> **BRIEF**
Without any pictures, retype exactly the lines from the one with "This screenshot has height=834, width=1200." through the final line of the records.

> **Stored data entries**

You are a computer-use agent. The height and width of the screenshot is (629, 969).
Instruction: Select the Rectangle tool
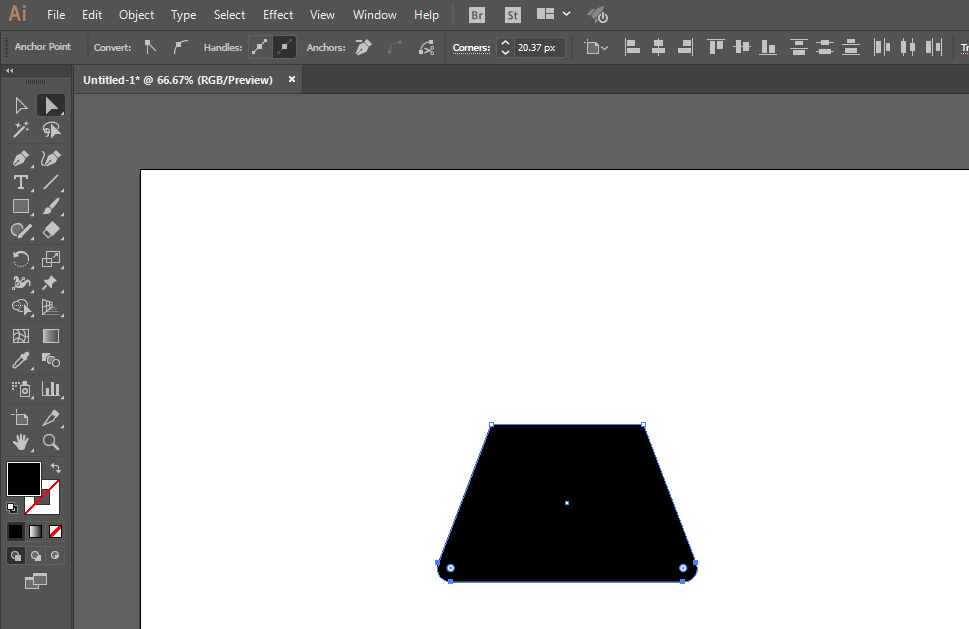(x=20, y=206)
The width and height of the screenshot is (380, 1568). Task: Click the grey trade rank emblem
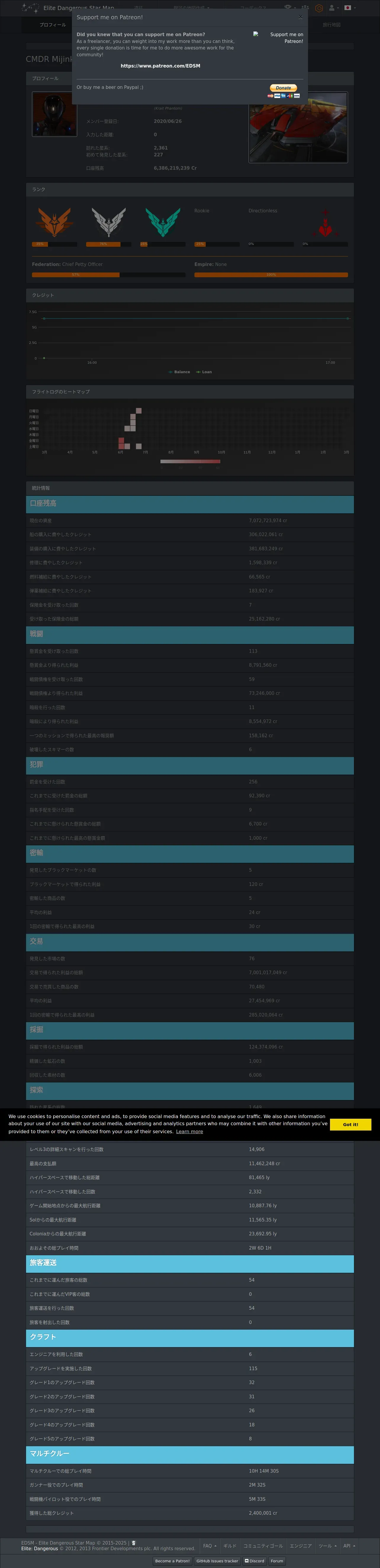tap(108, 222)
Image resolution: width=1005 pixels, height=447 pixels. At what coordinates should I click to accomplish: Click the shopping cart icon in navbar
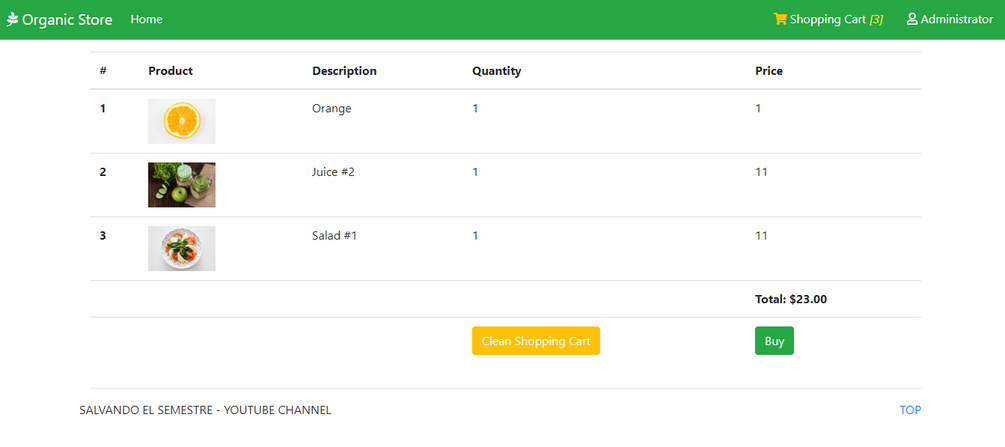coord(780,19)
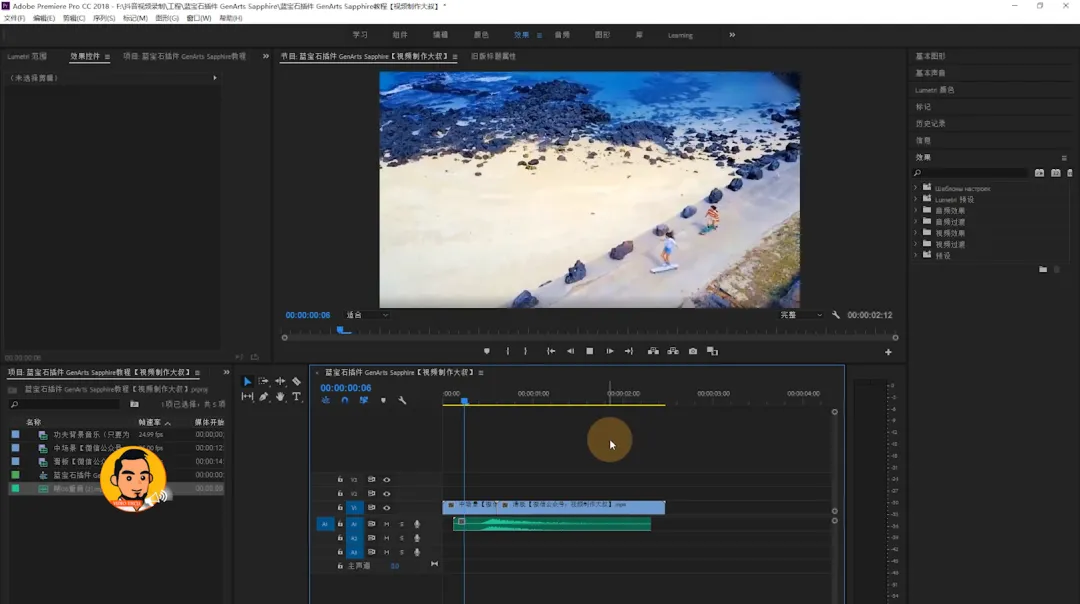Viewport: 1080px width, 604px height.
Task: Toggle lock on video track V3
Action: [340, 480]
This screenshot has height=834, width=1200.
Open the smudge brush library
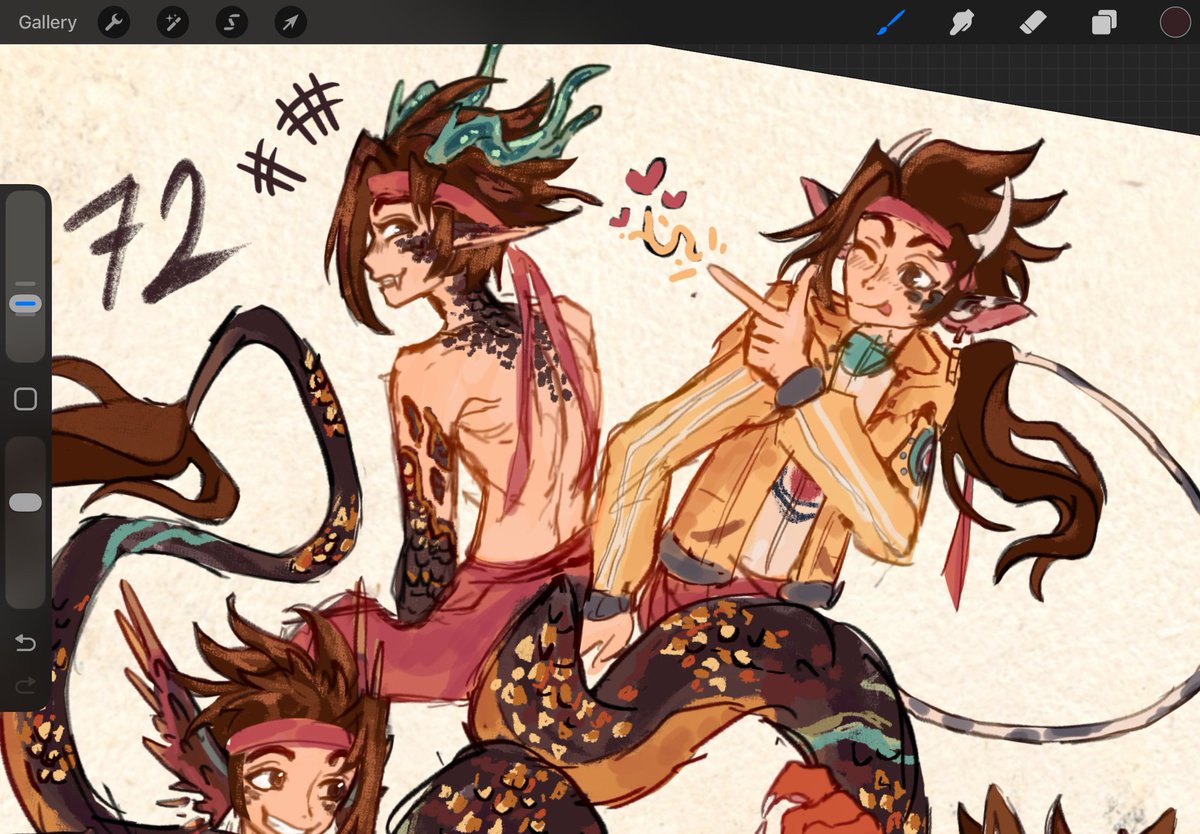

> **ANSWER TO THIS PROBLEM**
This screenshot has height=834, width=1200.
Open the smudge brush library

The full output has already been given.